Le cinéma de Fritz Lang sied particulièrement à cette mise en cause, car l'emploi du regard à la caméra dans son cinéma, dans FURY en particulier, est développé assez fortement (le chapitre cité plus haut s'ouvre d'ailleurs sur un photogramme du TESTAMENT DU Dr. MABUSE) et dans des objectifs assez divers.
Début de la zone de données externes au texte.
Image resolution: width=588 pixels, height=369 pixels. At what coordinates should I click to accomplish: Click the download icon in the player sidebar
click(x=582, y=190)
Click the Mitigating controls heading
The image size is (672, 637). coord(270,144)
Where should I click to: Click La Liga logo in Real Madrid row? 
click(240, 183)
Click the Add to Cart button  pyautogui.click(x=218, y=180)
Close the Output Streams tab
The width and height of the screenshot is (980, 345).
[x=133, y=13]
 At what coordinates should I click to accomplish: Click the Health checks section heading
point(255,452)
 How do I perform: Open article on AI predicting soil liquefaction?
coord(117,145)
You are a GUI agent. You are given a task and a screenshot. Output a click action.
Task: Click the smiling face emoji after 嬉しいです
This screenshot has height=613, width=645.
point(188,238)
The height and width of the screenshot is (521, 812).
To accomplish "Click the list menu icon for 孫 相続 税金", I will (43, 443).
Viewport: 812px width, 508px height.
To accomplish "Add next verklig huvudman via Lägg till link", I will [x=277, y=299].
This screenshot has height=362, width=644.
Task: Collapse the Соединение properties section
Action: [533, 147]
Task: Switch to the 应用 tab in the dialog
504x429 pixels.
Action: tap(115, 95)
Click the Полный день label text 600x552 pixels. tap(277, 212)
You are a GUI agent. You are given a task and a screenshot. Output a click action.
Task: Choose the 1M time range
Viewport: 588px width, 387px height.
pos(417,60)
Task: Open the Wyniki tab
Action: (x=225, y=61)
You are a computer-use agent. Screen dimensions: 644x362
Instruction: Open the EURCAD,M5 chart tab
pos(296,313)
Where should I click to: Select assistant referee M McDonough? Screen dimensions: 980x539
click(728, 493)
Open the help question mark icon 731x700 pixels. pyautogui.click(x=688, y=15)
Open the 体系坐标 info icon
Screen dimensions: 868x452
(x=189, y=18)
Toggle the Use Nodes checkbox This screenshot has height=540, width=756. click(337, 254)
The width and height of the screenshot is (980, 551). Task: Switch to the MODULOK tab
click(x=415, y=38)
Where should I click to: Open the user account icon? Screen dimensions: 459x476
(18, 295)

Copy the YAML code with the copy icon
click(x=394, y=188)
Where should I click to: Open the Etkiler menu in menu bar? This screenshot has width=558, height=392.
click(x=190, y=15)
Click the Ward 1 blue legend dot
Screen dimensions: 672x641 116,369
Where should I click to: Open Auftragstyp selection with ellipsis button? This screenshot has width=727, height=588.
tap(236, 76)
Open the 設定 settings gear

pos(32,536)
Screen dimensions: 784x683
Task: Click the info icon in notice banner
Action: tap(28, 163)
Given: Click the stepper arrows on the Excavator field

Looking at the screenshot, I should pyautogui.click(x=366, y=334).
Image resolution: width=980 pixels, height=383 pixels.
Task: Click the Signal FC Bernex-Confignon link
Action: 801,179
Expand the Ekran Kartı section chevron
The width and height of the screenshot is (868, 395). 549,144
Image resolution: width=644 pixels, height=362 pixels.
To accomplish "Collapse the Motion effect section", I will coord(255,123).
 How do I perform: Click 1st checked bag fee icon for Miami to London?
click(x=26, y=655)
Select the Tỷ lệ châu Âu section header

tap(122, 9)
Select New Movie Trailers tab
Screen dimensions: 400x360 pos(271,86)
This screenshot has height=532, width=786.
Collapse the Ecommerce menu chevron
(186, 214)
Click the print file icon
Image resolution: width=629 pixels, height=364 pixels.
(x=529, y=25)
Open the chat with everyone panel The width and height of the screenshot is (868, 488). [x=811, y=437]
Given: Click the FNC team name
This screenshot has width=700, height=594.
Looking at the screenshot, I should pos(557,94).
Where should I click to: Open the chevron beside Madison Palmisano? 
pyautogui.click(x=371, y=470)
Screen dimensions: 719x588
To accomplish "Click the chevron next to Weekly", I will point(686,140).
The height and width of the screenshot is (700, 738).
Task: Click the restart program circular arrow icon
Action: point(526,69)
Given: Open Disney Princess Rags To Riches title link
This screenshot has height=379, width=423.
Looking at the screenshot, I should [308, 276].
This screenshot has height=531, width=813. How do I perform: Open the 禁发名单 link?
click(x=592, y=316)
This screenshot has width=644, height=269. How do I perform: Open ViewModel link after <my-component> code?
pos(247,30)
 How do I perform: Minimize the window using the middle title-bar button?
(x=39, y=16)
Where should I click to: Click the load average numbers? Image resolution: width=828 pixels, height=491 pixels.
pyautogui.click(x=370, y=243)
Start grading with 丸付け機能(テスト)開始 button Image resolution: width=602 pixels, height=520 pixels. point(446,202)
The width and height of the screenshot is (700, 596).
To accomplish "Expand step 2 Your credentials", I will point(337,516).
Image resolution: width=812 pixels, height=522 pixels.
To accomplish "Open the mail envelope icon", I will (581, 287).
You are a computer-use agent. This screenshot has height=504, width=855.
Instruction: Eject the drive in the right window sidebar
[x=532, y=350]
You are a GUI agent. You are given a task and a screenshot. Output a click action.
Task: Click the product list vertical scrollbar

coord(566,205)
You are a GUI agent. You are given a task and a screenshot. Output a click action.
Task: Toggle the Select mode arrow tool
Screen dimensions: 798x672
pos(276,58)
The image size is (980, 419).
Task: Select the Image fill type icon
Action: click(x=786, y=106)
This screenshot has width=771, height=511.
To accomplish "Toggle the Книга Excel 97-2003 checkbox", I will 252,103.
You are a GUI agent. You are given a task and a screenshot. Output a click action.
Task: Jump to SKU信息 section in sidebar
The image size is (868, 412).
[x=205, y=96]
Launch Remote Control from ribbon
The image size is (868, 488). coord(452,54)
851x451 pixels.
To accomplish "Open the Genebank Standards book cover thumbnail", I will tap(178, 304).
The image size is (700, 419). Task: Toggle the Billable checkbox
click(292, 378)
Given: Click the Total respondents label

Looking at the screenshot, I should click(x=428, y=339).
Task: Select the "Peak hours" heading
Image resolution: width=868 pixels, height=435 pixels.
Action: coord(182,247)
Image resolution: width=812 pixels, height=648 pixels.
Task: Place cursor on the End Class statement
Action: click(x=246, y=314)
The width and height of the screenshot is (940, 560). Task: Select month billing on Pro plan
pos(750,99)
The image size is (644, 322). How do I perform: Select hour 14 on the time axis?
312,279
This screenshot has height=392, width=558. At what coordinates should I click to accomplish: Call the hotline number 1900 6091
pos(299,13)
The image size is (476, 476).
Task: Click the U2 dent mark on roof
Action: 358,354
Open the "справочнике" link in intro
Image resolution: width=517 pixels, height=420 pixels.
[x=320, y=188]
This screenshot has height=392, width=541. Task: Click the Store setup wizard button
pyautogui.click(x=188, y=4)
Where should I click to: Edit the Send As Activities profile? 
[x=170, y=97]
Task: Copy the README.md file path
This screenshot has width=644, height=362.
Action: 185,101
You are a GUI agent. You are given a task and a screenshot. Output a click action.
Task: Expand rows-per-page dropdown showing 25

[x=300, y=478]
Dans les exemples proposés ci-dessus, il s'agira effectivement de distinguer les regards à la caméra qui dévoilent un hors-champ que le spectateur peut identifier (1 : les frères de Joe auxquels il s'adresse ; 3 : Joe au milieu des flammes), et ceux qui ne communiquent aucunement avec un contrepoint (4, que l'on peut interpréter comme une trace du traumatisme de Katherine ; 2, où très clairement, Joe regarde le spectateur). En effet, peut-on parler dans les cas 1 et 3 de regard à la caméra ? S'il trouve ces fois-ci une justification plus, disons, raisonnable, il n'empêche que l'effet produit sur le spectateur est sensiblement le même. Même si Joe s'adresse à ses frères, c'est aussi à nous, spectateurs, qu'il adresse sa tirade (1) : « on ne peut pas s'empêcher de se sentir visé. Mais qu'est-ce que cela veut dire ? Tout simplement que le spectateur se trouve mis à la place de la foule hystérique et meurtrière » (Reynold Humphries C). Plutôt peut-être, le spectateur est-il pris à parti, simplement en tant que spectateur, en tant que salle équivalente à une foule, réagissant elle aussi à des impulsions induites par le spectacle. Humphries fonde la quasi totalité de son analyse sur le fait que le cinéma de Lang (période américaine) est une mise en cause du regard du spectateur sur ce qui lui est donné à voir. Le regard à la caméra participe pleinement de cette remise en cause, en s'adressant frontalement, d'un air de défi, au spectateur (image 2).
Pascal Bonitzer, dans un article intitulé Les Deux Regards (B) veut différencier le regard à la caméra qui veut « faire du regard l'objet du fantasme », « un discours de maîtrise », l'autre qui « constitue le symptôme d'un blocage, d'une paralysie du corps cinématographique », à cause duquel « on déchante ».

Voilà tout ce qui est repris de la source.